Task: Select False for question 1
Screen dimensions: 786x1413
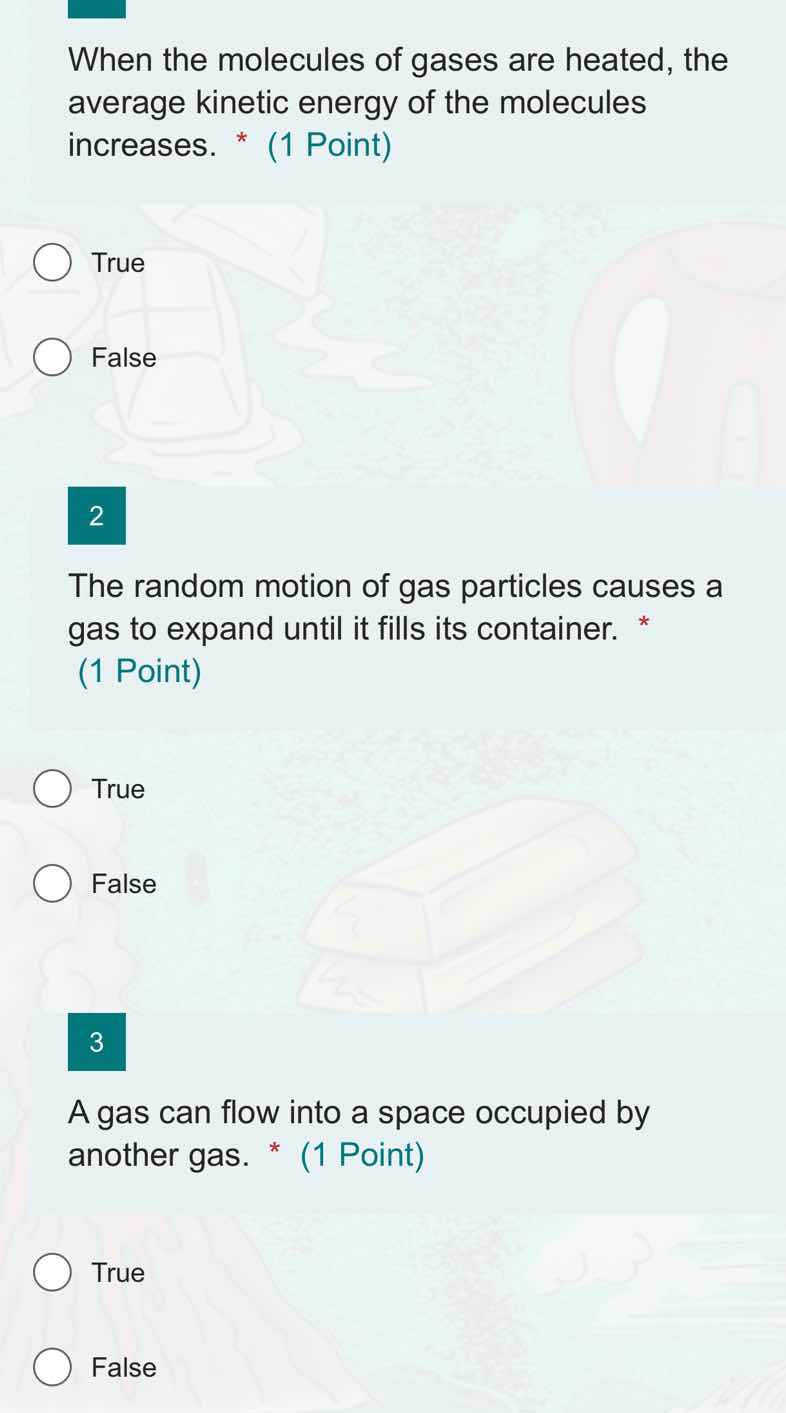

* * *

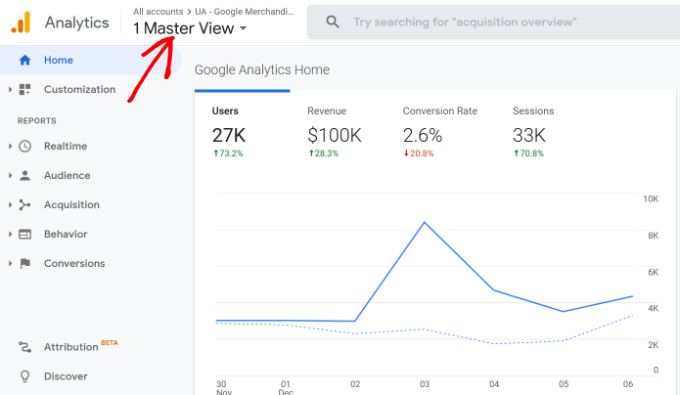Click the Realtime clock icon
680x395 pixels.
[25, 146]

* * *

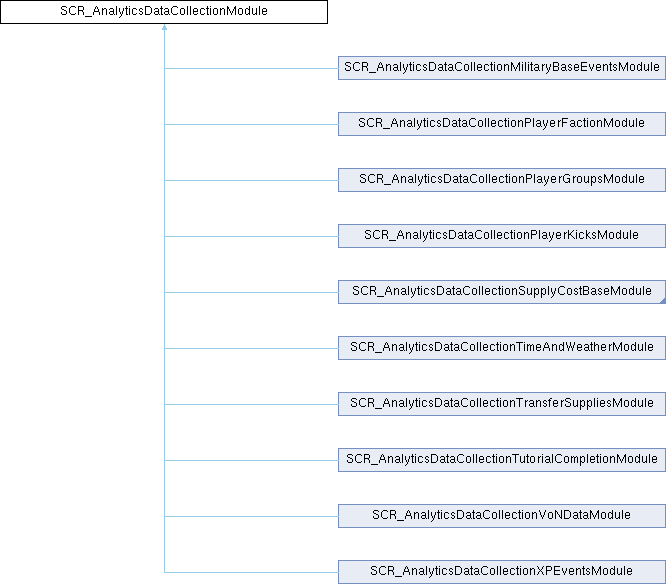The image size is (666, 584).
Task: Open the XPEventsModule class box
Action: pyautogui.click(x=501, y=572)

:: Exercise instructions ::
In the data above, find the line with "Task: Select False for question 1" and the line with "Screen dimensions: 786x1413". Retype both, plus every line between them, exactly.

:: Answer to this problem ::
Task: Select False for question 1
Screen dimensions: 786x1413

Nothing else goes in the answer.